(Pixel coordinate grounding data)
───

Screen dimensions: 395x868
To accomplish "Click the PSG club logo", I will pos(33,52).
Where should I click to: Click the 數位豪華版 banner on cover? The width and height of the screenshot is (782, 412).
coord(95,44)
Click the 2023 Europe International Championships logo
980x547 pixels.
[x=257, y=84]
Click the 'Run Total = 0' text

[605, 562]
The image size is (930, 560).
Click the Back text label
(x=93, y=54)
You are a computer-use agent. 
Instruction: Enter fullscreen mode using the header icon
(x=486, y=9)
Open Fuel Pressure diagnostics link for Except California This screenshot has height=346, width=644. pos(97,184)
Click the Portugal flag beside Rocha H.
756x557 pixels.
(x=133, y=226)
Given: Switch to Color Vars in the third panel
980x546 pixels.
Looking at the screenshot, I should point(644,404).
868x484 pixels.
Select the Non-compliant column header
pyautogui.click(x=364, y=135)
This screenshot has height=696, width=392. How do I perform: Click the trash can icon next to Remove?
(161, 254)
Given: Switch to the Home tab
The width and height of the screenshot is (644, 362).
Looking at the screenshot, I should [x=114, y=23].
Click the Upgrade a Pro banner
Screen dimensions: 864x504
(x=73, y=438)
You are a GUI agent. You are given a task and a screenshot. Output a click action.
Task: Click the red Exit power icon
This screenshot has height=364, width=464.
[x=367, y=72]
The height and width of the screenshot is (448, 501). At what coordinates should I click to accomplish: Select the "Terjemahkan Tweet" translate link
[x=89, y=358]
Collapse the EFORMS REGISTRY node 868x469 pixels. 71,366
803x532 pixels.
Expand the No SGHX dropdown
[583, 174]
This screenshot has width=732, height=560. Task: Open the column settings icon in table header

───

Give the lines from the one containing "Expand the No SGHX dropdown" through the end of the entries again, exactly as written and with no other lines.

Expand the No SGHX dropdown
[583, 174]
This screenshot has width=732, height=560. Task: Open the column settings icon in table header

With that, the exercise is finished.